=== Begin Enclosure ===

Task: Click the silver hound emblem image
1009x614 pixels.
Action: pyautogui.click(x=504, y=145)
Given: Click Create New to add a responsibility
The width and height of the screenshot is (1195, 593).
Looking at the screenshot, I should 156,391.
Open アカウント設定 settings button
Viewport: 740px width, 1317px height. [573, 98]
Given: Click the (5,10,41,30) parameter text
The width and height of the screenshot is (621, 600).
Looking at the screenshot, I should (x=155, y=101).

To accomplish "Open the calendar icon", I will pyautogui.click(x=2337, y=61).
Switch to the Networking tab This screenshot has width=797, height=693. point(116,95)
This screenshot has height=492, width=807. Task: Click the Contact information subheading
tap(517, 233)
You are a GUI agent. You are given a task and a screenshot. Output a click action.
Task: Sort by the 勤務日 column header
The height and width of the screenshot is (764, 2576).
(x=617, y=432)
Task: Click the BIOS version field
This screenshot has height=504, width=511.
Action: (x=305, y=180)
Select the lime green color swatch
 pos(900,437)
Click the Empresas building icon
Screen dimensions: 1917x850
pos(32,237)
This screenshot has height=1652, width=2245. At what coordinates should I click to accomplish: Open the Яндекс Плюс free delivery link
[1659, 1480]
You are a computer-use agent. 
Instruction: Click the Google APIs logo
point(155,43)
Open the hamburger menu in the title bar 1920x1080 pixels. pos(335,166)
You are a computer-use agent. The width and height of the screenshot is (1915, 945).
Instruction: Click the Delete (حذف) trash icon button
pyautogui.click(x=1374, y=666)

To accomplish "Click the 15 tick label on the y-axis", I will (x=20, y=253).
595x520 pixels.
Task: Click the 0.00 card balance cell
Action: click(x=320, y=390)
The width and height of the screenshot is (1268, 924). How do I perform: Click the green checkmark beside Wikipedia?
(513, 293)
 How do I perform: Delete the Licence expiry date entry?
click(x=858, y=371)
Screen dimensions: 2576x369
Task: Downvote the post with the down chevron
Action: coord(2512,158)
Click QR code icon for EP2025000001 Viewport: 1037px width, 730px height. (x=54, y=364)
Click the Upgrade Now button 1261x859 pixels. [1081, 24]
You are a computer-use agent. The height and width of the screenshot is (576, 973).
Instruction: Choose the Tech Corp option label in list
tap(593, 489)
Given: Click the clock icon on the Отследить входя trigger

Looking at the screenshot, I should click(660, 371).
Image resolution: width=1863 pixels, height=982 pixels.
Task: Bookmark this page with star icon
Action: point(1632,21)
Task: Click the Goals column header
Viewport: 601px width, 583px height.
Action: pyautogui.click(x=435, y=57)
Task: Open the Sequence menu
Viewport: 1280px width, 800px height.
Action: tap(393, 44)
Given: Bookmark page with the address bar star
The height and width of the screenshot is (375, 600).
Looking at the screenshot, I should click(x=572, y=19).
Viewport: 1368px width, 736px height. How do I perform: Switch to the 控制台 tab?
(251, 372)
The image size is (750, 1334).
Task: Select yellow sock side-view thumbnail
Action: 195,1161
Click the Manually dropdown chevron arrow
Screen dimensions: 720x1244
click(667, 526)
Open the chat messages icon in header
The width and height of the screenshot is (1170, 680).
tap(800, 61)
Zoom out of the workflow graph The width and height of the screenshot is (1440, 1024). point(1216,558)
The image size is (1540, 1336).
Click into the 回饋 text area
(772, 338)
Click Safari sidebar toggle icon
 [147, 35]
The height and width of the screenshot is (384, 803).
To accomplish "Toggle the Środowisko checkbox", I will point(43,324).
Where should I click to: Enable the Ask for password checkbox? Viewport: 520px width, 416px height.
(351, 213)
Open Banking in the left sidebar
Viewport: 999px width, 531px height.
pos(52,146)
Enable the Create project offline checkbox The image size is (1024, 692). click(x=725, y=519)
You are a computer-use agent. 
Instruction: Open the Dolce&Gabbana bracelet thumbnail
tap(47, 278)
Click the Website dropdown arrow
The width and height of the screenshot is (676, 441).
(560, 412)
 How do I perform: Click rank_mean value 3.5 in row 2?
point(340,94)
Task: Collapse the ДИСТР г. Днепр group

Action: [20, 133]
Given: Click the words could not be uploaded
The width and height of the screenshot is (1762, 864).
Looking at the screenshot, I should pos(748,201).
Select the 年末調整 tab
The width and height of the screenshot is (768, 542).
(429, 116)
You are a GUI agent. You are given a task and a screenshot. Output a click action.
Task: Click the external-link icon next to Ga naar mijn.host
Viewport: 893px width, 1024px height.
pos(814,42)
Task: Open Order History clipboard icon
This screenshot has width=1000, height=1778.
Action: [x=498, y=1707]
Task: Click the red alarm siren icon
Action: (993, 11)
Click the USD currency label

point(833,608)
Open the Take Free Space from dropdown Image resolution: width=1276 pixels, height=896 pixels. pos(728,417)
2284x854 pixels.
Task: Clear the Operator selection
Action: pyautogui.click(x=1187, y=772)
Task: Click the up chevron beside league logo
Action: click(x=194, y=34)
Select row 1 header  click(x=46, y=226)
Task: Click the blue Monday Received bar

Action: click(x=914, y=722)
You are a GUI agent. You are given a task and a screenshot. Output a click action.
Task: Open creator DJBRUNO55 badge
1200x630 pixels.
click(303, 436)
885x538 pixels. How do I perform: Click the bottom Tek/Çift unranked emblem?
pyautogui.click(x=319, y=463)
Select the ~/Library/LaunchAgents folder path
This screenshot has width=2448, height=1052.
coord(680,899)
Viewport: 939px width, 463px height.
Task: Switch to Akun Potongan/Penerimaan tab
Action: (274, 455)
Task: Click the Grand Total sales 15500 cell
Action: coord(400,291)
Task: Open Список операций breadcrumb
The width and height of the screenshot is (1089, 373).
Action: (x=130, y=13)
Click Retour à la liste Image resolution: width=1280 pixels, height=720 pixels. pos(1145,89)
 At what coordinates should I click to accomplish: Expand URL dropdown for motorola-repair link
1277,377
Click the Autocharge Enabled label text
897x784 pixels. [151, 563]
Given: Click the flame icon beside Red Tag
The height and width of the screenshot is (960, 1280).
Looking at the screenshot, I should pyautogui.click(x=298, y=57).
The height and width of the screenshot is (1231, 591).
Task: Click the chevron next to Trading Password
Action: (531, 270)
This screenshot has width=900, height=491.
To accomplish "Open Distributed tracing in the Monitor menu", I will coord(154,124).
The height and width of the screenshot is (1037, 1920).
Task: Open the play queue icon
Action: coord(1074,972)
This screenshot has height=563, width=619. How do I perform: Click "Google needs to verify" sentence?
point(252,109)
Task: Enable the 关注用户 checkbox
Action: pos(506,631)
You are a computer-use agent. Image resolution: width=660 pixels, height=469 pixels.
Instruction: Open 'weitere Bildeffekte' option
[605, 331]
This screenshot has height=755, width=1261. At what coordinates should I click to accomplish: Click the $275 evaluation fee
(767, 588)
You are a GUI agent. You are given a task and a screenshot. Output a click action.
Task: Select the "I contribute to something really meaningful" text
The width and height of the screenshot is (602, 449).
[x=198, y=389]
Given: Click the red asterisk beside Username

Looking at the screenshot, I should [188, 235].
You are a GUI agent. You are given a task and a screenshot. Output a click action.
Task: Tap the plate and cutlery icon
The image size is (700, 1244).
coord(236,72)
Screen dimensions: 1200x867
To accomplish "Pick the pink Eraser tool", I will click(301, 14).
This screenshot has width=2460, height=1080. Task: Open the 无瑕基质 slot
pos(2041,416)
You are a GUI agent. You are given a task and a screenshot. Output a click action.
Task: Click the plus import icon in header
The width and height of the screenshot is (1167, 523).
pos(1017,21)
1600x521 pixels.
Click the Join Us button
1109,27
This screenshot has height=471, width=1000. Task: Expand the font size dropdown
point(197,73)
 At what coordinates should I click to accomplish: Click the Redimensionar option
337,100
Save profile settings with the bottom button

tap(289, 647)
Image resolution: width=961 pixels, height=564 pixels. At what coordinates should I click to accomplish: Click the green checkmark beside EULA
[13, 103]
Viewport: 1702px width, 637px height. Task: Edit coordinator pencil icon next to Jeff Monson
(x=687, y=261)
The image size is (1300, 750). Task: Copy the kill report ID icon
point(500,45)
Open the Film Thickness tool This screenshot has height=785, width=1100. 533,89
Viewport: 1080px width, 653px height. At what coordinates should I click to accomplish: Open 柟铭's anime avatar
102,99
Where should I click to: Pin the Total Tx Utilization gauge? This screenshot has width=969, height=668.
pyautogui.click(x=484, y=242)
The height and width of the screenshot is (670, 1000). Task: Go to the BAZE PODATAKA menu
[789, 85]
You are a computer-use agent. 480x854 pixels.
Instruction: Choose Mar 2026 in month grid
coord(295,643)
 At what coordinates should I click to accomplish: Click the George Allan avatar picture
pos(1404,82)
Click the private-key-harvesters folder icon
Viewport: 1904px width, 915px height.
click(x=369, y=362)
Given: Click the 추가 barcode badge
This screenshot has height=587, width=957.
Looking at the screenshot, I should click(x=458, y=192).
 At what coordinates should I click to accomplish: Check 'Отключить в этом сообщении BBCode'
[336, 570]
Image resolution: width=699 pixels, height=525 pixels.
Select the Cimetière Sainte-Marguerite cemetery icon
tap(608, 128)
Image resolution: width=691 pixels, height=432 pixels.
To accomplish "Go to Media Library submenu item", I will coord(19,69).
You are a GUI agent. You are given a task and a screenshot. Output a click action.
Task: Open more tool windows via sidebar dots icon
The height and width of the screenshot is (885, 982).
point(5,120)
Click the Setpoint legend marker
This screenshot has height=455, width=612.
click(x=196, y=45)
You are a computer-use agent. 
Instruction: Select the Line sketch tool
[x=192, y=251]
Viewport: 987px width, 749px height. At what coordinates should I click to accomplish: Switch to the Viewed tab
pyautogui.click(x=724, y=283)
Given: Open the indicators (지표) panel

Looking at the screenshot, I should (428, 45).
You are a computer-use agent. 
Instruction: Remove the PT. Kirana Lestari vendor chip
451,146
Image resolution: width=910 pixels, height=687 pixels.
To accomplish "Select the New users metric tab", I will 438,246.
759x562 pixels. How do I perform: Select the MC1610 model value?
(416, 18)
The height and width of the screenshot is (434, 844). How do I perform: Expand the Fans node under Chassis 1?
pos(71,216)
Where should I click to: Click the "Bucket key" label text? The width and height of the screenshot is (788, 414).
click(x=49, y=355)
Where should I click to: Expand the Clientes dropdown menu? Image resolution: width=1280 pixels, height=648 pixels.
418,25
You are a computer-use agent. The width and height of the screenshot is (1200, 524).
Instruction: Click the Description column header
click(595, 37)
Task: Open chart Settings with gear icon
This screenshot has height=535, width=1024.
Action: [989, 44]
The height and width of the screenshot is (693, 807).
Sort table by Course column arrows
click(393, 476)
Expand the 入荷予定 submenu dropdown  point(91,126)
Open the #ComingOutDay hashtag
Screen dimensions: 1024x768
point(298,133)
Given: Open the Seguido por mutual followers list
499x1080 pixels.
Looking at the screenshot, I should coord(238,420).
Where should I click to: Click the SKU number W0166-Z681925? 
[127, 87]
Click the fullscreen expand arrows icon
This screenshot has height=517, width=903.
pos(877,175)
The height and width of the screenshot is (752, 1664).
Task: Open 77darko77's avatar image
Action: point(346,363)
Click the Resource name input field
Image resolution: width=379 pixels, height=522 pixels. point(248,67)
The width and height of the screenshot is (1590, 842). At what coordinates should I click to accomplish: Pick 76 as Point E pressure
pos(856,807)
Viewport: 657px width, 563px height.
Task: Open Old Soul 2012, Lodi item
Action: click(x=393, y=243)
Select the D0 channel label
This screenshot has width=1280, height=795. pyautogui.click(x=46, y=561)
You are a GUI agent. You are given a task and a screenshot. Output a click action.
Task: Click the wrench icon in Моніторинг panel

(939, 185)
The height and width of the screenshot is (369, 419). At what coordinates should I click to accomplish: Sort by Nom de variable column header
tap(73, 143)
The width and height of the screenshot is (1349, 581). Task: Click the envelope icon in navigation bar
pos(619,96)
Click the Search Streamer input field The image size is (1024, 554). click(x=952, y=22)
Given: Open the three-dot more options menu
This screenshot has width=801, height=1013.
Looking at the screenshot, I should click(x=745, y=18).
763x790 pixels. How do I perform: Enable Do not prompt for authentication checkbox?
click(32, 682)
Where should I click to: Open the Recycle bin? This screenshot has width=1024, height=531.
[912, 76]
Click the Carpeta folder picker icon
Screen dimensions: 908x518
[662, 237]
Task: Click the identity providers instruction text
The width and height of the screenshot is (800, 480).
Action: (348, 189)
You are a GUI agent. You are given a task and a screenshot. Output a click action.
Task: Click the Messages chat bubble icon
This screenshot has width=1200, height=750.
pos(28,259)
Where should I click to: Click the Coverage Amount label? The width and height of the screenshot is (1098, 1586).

=== End Enclosure ===

_YOUR INSTRUCTIONS_. Out of the material above, output word for word the line with "Task: Click the BIOS version field", the line with "Click the Upgrade", and all lines between them, with nothing else.

_TASK RESULT_.
Task: Click the BIOS version field
This screenshot has height=504, width=511.
Action: (x=305, y=180)
Select the lime green color swatch
 pos(900,437)
Click the Empresas building icon
Screen dimensions: 1917x850
pos(32,237)
This screenshot has height=1652, width=2245. At what coordinates should I click to accomplish: Open the Яндекс Плюс free delivery link
[1659, 1480]
You are a computer-use agent. 
Instruction: Click the Google APIs logo
point(155,43)
Open the hamburger menu in the title bar 1920x1080 pixels. pos(335,166)
You are a computer-use agent. The width and height of the screenshot is (1915, 945).
Instruction: Click the Delete (حذف) trash icon button
pyautogui.click(x=1374, y=666)

To accomplish "Click the 15 tick label on the y-axis", I will (x=20, y=253).
595x520 pixels.
Task: Click the 0.00 card balance cell
Action: click(x=320, y=390)
The width and height of the screenshot is (1268, 924). How do I perform: Click the green checkmark beside Wikipedia?
(513, 293)
 How do I perform: Delete the Licence expiry date entry?
click(x=858, y=371)
Screen dimensions: 2576x369
Task: Downvote the post with the down chevron
Action: coord(2512,158)
Click QR code icon for EP2025000001 Viewport: 1037px width, 730px height. (x=54, y=364)
Click the Upgrade Now button 1261x859 pixels. [1081, 24]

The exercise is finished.